Notre postillon faillit une seconde fois nous coûter la vie ; nous rencontrons, à une lieue de Paris, cent Marseillais, l’avant-garde de ceux qui allaient chercher les prisonniers à Orléans. Nous étions du côté opposé à celui où ils passaient, le postillon traverse exprès le pavé, va accrocher les soldats de cette compagnie et manque d’en culbuter plusieurs ; dans l’instant, toute la troupe nous couche en joue. M. Thomassin sort la moitié du corps par la portière, crie : « Mes camarades, tuez ce monstre, Vive la nation ! » Les Marseillais s’apaisent dans l’instant, en voyant l’uniforme, et le postillon, qui a grand’peur pour lui, continue sa route ventre à terre. Nous trouvions les chemins remplis de volontaires qui se rendaient à l’armée ; ils marchaient sans ordre et insultaient tout le monde, surtout les voitures ; mais sitôt que M. Thomassin se montrait, criant Vive la nation, ces gens applaudissaient et répétaient : Vive la nation !
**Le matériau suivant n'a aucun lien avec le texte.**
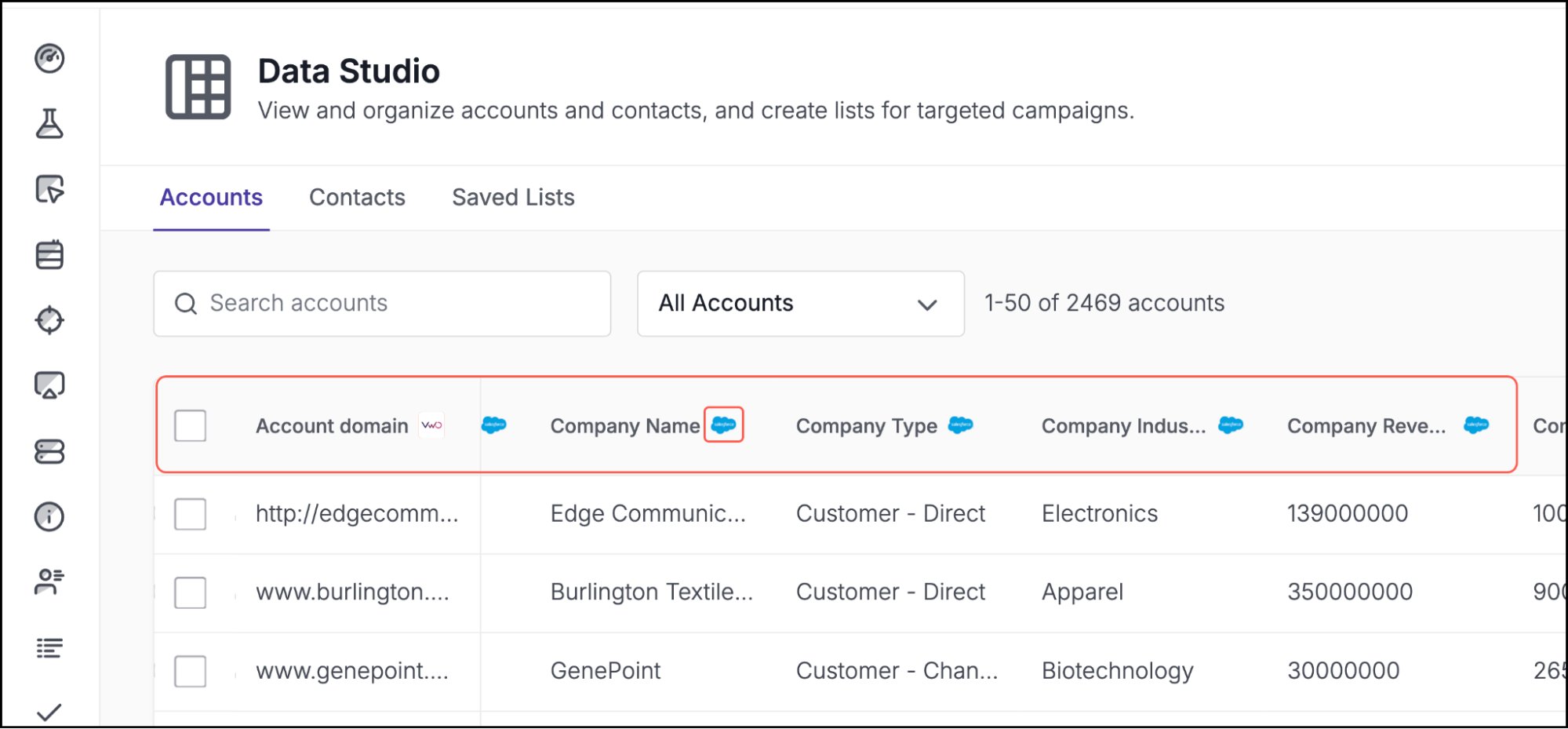Click the cursor select tool icon in sidebar

[x=49, y=189]
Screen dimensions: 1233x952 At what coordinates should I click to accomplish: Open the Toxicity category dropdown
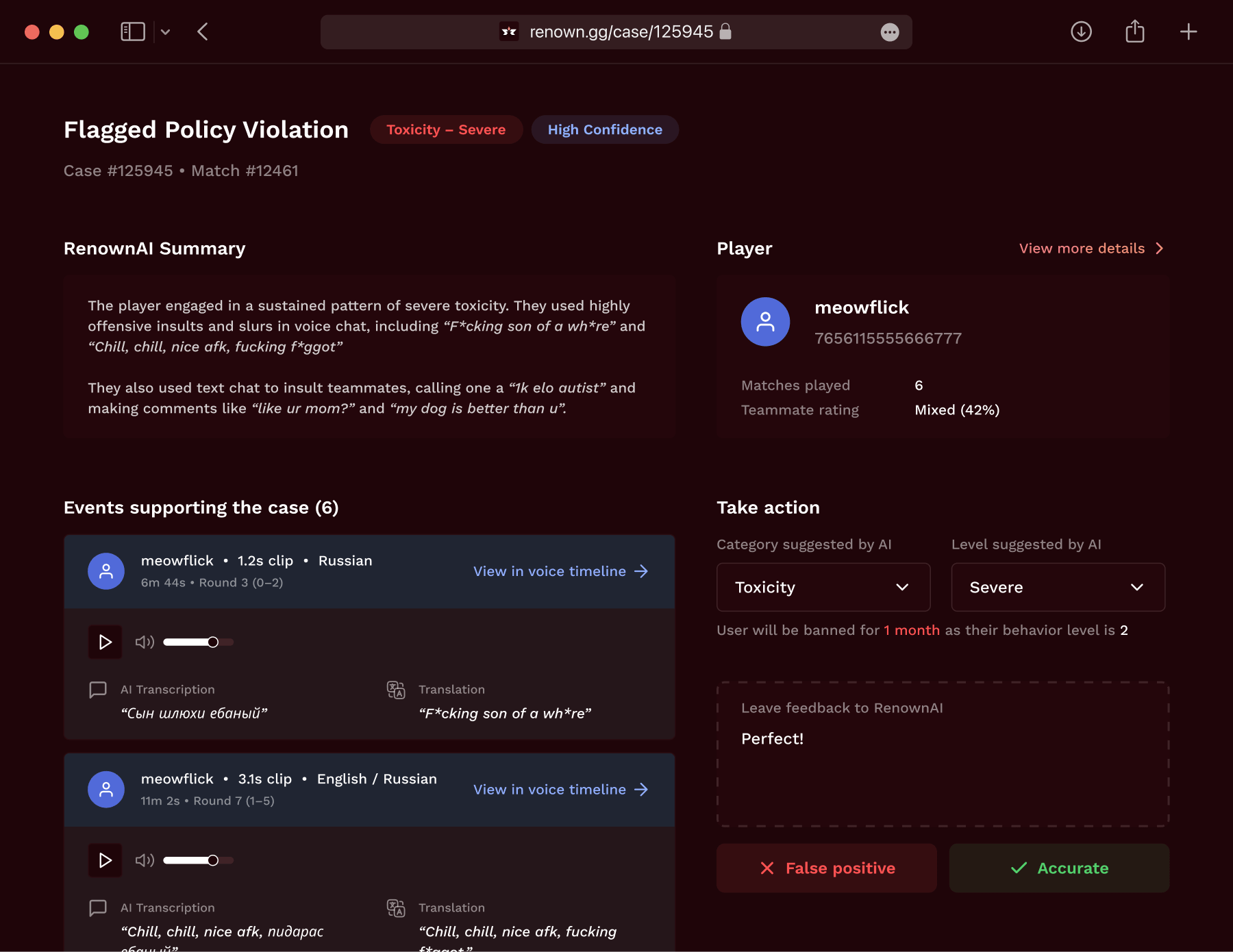[x=823, y=587]
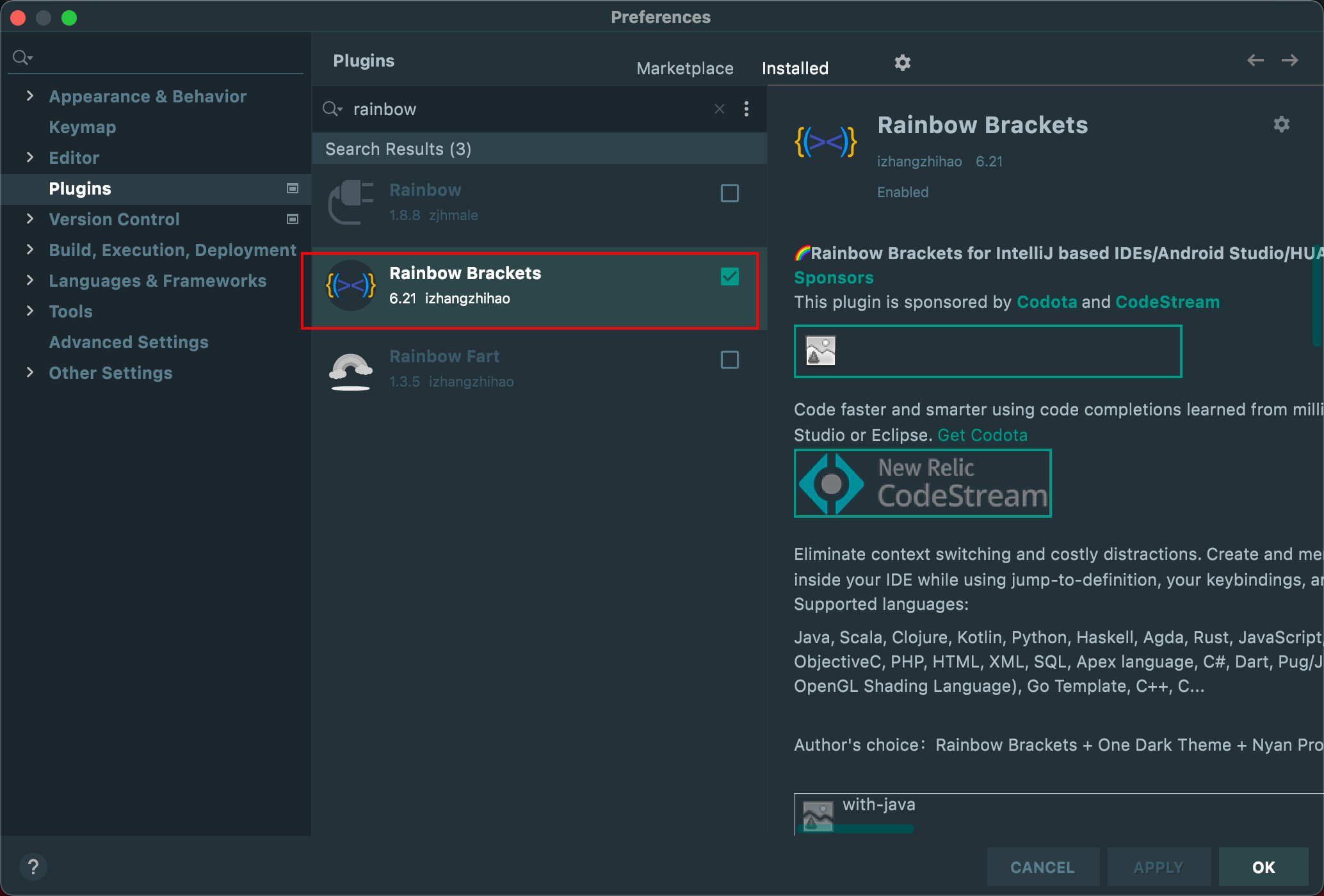Click the Rainbow Fart plugin icon
The image size is (1324, 896).
[x=350, y=369]
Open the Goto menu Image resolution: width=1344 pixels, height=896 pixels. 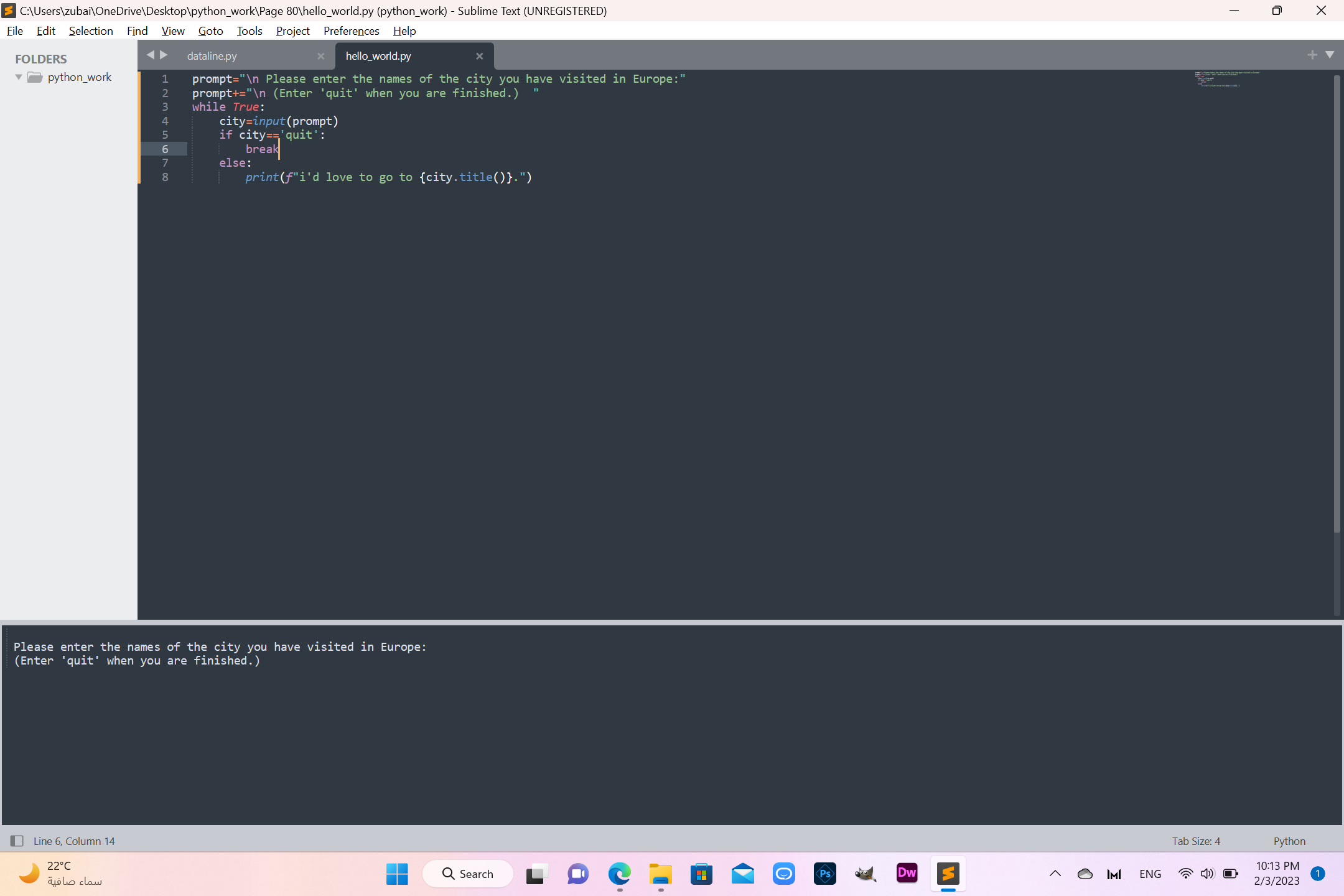click(210, 31)
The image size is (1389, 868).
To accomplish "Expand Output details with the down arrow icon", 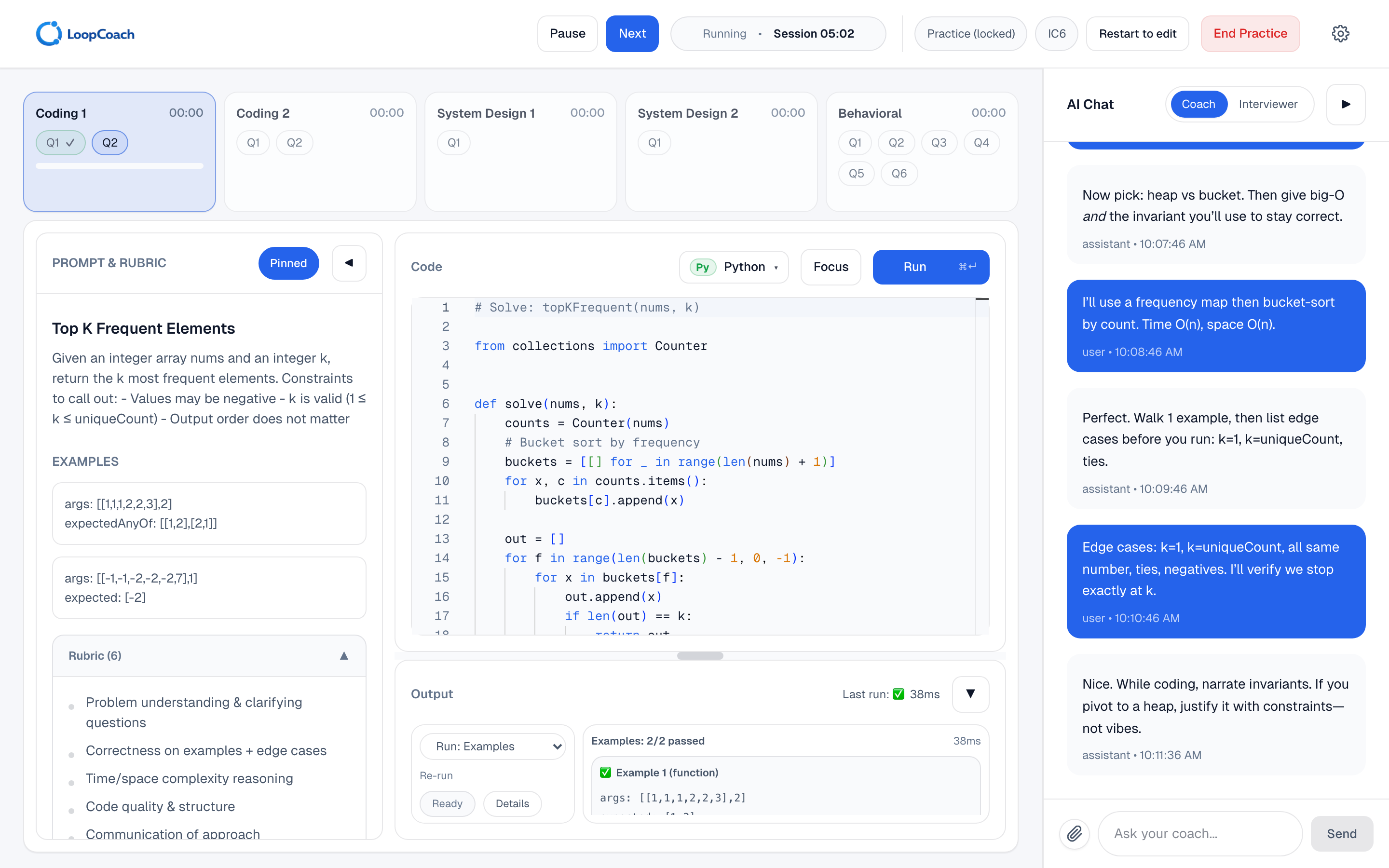I will click(970, 694).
Je n’oublierai pas qu’à Orléans, où nous arrivions le soir, pendant qu’à la porte on visait nos passeports, tout le monde nous entourait ; on nous demandait, avec empressement, s’il était vrai que l’on vînt chercher les prisonniers ; on nous disait que la ville les aimait et voulait les garder, on ne voulait pas qu’il leur arrivât du mal ; nous fûmes bien attendrie des sentiments de ce bon peuple.

Après Beaugency, on nous insulte dans un village et on nous demande nos passeports : nous les montrons, et, dès qu’on sait que M. Thomassin est capitaine de la garde nationale de Paris, on le prie de passer en revue cinquante hommes du village qui partaient pour l’armée. Nous voilà devenus gens d’importance ; il tire son épée gravement, fait la revue, prononce un discours sur l’amour de la patrie, et nous remontons en voiture aux cris de : Vive la nation !

Mon oncle et ma tante de Courcy avaient eu des passeports pour Bordeaux, par le moyen de M. Thomassin, et nous avaient rejoints en cabriolet sur la levée. M. Thomassin change de place avec ma tante, qui vient dans notre voiture. Bientôt nous rencontrons une foule de volontaires qui nous entourent, nous jettent des pierres. Notre protecteur s’élance du cabriolet, l’épée à la main, saisit le plus mutin au collet, lui apprend qu’il est capitaine de Paris. Cet homme devient tremblant ; M. Thomassin fait encore un discours patriotique, et nous continuons notre route.

À cette époque, tous ceux qui tenaient à la troupe de Paris paraissaient autant de héros. C’est donc en général d’armée que M. Thomassin nous mène jusqu’à Tours ; il nous arrive dans le chemin mille aventures pareilles à celles que je viens de décrire ; nous rencontrons successivement quarante mille volontaires.

Mon oncle et ma tante continuent leur voyage ; nous apprenons qu’il y a du bruit à Bressuire, précisément dans le district où la terre de Clisson est située, et qu’on ne nous laissera pas passer. Nous nous arrêtons donc forcément près de Tours, en face de la ville, de l’autre côté de la Loire.

  1. L’Élysée-Bourbon.
  2. Victoire-Julie-Lucrèce du Puy-Montbrun, fille de Jacques du Puy, chevalier, marquis de Montbrun, mestre de camp de cavalerie, et de Catherine de Narbonne-Pelot de Salges. Elle était la seconde femme de Pons-Simon de Pierre, vicomte de Bernis, maréchal de camp en 1788, chevalier de Saint-Louis, et depuis lieutenant général. Elle mourut à Fontainebleau en 1837.
  3. Henri du Vergier de La Rochejaquelein, né au château de la Durbeliére en Poitou, te 30 août 1772, Sous-lieutenant au régiment royal-Pologne cavalerie, puis dans la garde constitutionnelle à cheval du Roi. Généralissime de la grande armée vendéenne, il fut tué le 28 janvier, 1794 à l’âge de 21 ans.
  4. Charles de Beaumont, comte d’Autichamp, né au château d’Angers le 8 août 1770, capitaine dans royal-dragons en 1787, adjudant-major de k garde à cheval du Roi en 1791, général dans les armées de la Vendée, devint, sous la Restauration, lieutenant général, pair de France, grand-croix de Saint-Louis, et mourut au château de la Rochefaton, près Parthenay, le 6 octobre 1859.